To underline this point, a director gives pre-pubescent girls the same prompts. “Run like a girl,” she says, and the young girl on camera sprints in place, her face covered with a look of intense concentration. The command “throw like a girl” prompts not a half-hearted, limp-wristed toss, but a powerful pitch with force and follow-through. When the girls are told to “fight like a girl” they look like they’re picturing themselves in the boxing ring, not in a slappy catfight.

The message the ad sends is powerful: girls are not inherently weak, ineffectual, or incompetent. Weakness as a uniquely feminine problem is a social construct that we learn as we grow. Insults based on gender are hindering generations of young women and promoting a culture in which casual sexism can lead to more serious ramifications for both women and men.

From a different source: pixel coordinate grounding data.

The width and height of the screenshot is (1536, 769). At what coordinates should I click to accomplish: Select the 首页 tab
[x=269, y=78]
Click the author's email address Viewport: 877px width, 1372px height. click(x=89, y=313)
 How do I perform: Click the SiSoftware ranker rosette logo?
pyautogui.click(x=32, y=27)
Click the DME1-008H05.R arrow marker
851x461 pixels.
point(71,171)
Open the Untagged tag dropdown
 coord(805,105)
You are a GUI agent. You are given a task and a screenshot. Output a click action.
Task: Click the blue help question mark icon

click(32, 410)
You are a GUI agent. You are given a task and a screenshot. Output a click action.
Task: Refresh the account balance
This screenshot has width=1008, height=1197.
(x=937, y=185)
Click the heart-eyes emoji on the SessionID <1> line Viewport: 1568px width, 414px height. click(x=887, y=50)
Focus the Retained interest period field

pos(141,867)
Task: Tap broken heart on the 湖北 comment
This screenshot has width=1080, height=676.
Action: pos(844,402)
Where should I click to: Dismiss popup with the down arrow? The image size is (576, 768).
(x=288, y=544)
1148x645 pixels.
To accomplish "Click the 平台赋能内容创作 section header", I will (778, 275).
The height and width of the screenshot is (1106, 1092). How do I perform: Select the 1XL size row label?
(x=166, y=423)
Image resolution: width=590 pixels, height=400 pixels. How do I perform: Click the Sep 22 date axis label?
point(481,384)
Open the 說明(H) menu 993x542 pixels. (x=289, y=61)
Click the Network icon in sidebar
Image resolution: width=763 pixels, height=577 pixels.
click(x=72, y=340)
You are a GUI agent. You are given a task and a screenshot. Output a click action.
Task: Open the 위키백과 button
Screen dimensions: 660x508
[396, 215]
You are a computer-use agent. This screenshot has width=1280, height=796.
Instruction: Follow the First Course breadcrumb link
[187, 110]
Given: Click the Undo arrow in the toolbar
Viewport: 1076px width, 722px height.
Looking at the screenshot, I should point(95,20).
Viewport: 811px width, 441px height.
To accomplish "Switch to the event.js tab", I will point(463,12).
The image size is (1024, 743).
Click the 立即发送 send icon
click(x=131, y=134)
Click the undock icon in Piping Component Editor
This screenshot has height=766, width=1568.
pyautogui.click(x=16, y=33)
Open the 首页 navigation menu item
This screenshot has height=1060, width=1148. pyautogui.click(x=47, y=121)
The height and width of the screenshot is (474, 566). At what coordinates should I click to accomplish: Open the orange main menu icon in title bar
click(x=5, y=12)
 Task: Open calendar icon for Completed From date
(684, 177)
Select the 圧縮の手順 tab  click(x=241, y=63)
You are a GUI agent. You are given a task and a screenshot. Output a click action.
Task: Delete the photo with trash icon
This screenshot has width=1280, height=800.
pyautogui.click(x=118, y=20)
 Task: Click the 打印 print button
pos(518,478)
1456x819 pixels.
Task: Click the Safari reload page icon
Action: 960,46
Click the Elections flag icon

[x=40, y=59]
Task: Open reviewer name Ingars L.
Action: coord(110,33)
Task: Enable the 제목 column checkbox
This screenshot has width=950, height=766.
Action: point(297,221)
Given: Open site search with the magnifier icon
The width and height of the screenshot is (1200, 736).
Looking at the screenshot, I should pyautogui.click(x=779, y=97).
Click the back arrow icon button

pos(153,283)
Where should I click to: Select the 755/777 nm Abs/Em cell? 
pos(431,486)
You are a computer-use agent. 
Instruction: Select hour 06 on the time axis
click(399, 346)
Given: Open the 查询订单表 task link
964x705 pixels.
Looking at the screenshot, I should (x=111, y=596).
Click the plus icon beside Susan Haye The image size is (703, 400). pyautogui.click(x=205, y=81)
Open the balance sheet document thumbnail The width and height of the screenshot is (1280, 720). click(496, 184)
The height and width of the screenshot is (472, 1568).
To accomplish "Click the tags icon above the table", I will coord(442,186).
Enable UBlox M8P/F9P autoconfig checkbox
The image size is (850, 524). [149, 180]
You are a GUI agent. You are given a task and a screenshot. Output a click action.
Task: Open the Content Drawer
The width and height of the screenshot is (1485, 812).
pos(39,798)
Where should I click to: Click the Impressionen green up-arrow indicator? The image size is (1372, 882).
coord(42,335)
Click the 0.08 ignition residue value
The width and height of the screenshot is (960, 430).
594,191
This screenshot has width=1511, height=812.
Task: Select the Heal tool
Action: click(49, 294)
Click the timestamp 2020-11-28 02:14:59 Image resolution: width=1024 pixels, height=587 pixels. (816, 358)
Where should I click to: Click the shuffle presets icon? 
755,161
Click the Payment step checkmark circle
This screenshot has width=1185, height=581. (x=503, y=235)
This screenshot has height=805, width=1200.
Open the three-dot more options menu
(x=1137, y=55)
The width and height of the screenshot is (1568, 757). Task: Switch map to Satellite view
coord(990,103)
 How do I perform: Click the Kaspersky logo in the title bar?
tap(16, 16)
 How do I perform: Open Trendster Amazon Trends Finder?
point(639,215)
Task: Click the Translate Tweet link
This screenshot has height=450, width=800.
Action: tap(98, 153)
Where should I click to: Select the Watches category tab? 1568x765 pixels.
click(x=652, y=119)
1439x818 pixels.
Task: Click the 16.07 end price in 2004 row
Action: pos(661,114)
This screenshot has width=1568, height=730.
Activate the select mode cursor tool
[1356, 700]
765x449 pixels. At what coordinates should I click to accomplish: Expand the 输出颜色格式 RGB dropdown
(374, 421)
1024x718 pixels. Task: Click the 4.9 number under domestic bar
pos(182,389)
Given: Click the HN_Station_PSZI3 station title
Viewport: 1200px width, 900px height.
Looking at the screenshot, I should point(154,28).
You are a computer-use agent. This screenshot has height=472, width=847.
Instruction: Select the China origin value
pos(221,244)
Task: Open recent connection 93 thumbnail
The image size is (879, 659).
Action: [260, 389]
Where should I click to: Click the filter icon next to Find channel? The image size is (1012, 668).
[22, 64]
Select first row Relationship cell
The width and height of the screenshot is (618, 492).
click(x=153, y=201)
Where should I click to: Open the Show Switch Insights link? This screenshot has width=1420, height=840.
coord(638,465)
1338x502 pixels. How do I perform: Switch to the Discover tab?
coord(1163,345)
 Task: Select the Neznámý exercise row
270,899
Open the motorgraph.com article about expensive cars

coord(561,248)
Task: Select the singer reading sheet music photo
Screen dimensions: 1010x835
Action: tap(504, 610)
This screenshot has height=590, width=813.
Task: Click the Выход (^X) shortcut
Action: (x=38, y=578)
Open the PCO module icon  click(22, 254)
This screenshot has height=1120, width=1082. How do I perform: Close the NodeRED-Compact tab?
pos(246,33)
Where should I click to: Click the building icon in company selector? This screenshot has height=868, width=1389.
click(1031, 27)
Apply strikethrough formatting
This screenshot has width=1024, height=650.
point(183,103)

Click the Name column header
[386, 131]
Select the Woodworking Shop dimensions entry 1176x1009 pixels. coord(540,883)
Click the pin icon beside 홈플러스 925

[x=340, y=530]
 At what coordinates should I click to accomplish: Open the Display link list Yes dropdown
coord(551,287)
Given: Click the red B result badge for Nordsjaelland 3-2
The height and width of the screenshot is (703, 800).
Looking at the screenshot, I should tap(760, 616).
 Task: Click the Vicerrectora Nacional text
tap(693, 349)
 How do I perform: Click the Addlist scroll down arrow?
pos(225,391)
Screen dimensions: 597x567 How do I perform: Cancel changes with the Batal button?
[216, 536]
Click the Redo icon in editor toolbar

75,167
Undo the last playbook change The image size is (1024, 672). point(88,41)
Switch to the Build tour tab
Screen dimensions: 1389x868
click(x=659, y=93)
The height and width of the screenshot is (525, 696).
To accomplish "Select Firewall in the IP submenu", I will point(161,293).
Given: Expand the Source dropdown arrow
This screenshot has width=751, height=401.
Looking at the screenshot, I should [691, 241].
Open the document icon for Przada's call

The old advertising adage “sex sells” too often translates into sexist and stereotypical portrayals of women. It is refreshing and heartening to see one company taking a completely different approach. Sign the petition and commend Always for its praiseworthy, stereotype-shattering ad campaign.


Dear Mr. Lafley,

I am writing to thank you for Always’ recent “Like a Girl” ad campaign. This empowering, stereotype-shattering campaign is a breath of fresh air in a world where portrayals of women in ads are often based on old sexist tropes. I commend you for using your brand to promote an honest, inspiring, and positive image of women and the obstacles they face in their daily lives, and I urge you to take this campaign even further.

The “Like a Girl” campaign has made an enormous splash online. The YouTube video has over 23 million views. It has been shared enthusiastically over social media. News outlets have even picked up the story, with one anchor noting that the ad gave her “chills.” Clearly the campaign has struck a chord with many women, and rightly so: it eloquently highlights the casual, “harmless” sexism that women face in their everyday lives.

But “harmless” sexism can prove just as hurtful and damaging as other more blatant forms of ridicule, as the campaign points out. The “Like a Girl” campaign has done a wonderful job of both acknowledging the issue and offering women (and men) constructive ways to confront it, and for that, I truly thank you.